If you are installing a permanent generator, it must have a transfer switch. The transfer switch prevents energy from leaving your generator and going back onto the utility electrical equipment, when it could be dangerous to a lineman or others near downed power lines, a process known as “back feed.” A qualified electrician should install your generator and transfer switch.
Safe Electricity has the following tips to use portable generators safely:
- Operate it outdoors in an area with plenty of ventilation. Never run a generator in a home or garage. Generators give off deadly carbon monoxide.
- Do not plug a generator into the wall to avoid back feed. Use heavy-duty extension cords to connect appliances to the outlets on the generator.
- Turn the generator on before plugging appliances to it. Once the generator is running, turn your appliances and lights on one at a time to avoid overloading the unit.

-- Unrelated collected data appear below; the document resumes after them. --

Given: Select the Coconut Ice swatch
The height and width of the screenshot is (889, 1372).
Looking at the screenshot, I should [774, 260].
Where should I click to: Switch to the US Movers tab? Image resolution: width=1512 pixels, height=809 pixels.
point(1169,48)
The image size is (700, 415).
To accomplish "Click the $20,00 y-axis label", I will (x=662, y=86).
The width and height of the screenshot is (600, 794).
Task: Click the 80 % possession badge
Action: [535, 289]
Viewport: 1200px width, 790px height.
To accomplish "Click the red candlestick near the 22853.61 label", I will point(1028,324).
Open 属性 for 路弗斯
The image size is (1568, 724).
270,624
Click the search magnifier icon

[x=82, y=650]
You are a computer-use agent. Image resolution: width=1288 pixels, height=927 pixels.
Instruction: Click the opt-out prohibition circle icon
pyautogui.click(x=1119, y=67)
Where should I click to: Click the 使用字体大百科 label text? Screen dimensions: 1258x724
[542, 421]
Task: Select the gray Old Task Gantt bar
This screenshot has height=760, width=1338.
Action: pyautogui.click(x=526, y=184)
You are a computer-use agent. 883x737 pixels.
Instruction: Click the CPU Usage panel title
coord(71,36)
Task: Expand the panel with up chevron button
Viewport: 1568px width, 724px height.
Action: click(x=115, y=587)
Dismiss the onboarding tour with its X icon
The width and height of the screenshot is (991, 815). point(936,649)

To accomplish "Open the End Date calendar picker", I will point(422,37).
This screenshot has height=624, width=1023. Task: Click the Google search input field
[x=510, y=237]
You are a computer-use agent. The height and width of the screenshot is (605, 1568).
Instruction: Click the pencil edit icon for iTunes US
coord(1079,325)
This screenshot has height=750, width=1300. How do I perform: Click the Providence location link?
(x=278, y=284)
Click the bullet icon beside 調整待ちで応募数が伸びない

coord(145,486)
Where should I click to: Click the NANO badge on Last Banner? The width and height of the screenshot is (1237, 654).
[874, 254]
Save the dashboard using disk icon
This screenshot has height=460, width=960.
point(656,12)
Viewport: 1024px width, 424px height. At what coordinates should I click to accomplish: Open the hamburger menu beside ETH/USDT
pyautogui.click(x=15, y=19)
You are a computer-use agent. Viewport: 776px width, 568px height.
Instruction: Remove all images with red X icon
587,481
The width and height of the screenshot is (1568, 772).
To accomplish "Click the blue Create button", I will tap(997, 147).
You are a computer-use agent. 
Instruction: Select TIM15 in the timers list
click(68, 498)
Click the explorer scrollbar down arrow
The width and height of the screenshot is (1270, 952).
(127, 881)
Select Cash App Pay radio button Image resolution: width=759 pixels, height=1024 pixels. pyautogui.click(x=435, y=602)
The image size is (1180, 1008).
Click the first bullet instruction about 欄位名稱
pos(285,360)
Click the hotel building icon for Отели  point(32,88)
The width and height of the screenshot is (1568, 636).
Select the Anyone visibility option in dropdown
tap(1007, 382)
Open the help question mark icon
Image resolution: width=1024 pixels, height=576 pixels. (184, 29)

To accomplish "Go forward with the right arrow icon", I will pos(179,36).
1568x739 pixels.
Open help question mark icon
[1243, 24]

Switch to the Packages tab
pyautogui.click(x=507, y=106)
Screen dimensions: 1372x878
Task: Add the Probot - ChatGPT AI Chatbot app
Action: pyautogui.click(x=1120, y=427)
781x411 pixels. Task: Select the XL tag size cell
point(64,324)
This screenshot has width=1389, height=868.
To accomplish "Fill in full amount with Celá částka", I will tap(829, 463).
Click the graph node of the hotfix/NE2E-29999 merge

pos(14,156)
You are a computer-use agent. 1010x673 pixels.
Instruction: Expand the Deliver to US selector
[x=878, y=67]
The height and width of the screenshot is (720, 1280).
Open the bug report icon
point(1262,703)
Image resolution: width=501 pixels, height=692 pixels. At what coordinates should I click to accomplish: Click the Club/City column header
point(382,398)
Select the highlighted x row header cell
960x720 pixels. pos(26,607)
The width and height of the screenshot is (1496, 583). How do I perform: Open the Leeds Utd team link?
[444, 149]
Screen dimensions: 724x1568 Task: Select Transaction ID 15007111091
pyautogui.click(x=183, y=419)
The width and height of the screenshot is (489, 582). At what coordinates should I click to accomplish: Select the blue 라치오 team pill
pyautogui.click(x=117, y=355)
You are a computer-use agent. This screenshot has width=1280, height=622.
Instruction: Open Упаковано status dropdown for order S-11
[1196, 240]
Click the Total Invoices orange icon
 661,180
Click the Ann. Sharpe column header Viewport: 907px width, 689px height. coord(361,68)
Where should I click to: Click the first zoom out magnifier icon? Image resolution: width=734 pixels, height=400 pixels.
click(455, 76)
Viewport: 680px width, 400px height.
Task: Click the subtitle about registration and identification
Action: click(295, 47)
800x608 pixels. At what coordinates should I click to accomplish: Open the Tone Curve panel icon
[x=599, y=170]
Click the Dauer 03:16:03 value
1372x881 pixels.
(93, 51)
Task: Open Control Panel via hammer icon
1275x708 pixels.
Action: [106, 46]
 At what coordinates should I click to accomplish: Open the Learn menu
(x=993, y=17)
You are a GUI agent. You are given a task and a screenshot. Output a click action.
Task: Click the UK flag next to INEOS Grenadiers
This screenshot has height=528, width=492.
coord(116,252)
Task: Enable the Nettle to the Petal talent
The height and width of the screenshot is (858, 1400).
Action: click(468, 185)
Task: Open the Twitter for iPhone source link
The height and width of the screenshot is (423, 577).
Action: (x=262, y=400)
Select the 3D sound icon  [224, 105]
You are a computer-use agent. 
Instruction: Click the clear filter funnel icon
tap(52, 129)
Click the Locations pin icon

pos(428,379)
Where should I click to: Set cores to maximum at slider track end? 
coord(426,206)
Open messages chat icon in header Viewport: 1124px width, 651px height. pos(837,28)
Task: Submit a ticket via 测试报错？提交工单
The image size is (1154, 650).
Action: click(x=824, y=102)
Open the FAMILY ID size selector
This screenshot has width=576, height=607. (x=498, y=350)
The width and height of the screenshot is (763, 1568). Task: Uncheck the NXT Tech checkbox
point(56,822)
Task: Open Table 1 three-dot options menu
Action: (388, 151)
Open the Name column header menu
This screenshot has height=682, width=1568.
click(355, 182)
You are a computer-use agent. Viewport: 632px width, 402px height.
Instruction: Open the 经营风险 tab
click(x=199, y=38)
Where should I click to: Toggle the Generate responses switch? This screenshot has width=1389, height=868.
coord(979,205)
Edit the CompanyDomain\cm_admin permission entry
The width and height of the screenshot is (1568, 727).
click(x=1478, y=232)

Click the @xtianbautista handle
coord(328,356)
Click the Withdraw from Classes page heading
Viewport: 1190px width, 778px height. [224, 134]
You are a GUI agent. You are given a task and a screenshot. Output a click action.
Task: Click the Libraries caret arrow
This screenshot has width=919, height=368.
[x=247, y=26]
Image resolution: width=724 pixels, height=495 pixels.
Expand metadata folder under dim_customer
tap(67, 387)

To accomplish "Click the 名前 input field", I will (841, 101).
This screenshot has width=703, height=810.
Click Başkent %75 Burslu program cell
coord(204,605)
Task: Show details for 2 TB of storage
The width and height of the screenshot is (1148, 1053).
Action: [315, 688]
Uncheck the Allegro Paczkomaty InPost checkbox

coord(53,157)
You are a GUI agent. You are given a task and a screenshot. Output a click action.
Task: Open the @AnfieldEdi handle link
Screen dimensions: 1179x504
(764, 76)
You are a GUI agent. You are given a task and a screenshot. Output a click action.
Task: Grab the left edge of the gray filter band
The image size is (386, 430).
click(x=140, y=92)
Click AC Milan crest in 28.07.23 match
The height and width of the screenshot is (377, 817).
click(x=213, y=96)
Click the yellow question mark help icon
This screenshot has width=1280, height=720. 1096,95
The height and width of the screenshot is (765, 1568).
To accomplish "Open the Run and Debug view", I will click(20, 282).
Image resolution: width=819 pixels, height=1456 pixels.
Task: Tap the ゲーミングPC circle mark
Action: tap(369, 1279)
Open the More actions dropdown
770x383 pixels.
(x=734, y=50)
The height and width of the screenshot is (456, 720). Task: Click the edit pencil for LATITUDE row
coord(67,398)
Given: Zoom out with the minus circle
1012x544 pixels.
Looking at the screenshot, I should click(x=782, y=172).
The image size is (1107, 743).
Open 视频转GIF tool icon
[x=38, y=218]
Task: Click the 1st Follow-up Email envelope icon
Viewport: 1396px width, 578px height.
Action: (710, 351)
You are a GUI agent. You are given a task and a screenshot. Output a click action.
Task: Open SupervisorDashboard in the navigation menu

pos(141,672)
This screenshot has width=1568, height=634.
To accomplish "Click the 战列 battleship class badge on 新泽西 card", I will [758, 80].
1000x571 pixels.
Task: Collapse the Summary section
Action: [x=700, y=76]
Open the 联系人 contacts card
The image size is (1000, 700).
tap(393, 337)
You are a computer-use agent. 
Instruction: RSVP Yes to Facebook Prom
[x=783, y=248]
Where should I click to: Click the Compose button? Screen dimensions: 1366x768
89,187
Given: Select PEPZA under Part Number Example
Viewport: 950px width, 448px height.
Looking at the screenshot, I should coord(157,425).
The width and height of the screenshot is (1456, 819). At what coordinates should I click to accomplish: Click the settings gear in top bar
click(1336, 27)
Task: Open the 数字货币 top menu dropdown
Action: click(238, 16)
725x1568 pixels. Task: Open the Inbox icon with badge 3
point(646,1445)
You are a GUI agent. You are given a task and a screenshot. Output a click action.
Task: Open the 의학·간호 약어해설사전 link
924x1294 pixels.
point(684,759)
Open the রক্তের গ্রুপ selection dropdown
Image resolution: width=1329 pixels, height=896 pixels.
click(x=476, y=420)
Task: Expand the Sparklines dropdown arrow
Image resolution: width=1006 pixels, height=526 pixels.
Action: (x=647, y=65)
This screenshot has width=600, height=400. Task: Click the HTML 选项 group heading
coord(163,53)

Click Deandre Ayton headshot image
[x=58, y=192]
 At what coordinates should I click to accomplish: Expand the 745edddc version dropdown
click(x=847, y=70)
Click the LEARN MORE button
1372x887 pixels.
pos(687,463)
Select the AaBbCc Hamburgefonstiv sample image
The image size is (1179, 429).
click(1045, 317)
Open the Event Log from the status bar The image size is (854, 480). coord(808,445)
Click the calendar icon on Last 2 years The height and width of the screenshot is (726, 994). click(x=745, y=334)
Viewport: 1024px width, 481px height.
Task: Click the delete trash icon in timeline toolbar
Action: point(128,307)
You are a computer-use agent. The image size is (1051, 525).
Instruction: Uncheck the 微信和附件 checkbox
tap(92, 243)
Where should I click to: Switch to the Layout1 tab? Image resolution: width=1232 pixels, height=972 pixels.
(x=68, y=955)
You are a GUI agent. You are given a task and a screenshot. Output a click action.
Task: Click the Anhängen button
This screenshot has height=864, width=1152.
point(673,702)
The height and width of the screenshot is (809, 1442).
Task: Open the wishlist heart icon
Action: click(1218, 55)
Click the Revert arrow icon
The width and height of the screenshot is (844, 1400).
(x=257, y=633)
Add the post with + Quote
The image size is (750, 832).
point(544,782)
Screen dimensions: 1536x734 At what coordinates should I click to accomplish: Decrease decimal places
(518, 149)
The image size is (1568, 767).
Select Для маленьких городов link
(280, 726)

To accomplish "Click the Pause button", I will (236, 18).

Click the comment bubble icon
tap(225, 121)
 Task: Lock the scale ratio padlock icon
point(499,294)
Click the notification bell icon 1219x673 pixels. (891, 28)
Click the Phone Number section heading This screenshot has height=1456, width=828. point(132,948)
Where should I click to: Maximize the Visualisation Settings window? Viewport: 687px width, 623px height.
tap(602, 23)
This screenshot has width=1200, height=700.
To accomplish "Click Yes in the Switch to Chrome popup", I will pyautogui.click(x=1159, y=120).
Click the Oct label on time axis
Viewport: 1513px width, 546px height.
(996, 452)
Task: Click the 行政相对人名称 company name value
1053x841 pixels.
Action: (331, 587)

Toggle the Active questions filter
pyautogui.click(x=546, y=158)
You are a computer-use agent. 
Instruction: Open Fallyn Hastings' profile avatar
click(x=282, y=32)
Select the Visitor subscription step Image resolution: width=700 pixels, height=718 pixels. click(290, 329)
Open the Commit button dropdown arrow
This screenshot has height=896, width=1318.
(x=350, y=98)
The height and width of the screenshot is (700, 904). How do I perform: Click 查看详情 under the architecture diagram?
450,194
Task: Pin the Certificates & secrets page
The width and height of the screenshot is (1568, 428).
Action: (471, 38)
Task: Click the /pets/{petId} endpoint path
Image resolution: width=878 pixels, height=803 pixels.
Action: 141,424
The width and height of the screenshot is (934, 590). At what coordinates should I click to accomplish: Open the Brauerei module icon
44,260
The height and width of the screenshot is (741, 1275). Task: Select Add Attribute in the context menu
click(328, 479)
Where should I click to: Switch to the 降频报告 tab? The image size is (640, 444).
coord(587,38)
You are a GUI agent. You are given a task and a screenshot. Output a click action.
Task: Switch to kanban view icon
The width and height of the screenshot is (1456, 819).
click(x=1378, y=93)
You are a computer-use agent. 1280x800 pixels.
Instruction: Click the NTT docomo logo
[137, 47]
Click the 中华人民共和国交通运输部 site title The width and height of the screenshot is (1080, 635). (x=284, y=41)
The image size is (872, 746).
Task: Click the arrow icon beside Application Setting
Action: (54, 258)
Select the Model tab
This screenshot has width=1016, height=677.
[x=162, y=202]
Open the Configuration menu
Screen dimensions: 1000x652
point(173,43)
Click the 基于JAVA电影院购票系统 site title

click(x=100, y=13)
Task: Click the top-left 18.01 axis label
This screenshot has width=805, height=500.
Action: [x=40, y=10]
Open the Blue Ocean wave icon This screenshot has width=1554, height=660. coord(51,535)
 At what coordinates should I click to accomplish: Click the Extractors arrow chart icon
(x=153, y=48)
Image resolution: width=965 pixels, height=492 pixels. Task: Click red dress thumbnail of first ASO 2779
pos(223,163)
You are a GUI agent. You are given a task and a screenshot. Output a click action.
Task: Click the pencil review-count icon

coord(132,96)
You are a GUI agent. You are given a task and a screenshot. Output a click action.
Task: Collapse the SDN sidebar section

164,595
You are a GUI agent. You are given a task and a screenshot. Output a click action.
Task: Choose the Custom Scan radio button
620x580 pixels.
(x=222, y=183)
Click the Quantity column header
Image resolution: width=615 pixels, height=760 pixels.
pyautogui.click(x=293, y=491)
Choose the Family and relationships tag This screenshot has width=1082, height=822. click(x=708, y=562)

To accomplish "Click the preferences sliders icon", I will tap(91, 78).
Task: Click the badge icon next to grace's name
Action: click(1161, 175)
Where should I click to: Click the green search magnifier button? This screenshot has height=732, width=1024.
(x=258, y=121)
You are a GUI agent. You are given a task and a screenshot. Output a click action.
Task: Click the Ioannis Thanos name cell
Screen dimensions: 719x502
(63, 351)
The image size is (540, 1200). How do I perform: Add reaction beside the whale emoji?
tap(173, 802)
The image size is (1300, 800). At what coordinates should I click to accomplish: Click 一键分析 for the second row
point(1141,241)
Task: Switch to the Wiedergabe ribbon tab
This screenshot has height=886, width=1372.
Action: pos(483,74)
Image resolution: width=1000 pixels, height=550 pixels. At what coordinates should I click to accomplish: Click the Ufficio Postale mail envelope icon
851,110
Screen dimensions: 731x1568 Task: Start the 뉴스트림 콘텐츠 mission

Remember, generators are for temporary usage; prioritize your needs.
- Generators pose electrical risks, especially when operated in wet conditions. Use a generator only when necessary when the weather creates wet or moist conditions. Protect the generator by operating it under an open, canopy-like structure on a dry surface where water cannot form puddles or drain under it. Always ensure your hands are dry before touching the generator.
- Be sure the generator is turned off and cool before fueling it.
- Keep children and pets away from portable generators. Many generator components are hot enough to burn you during operation.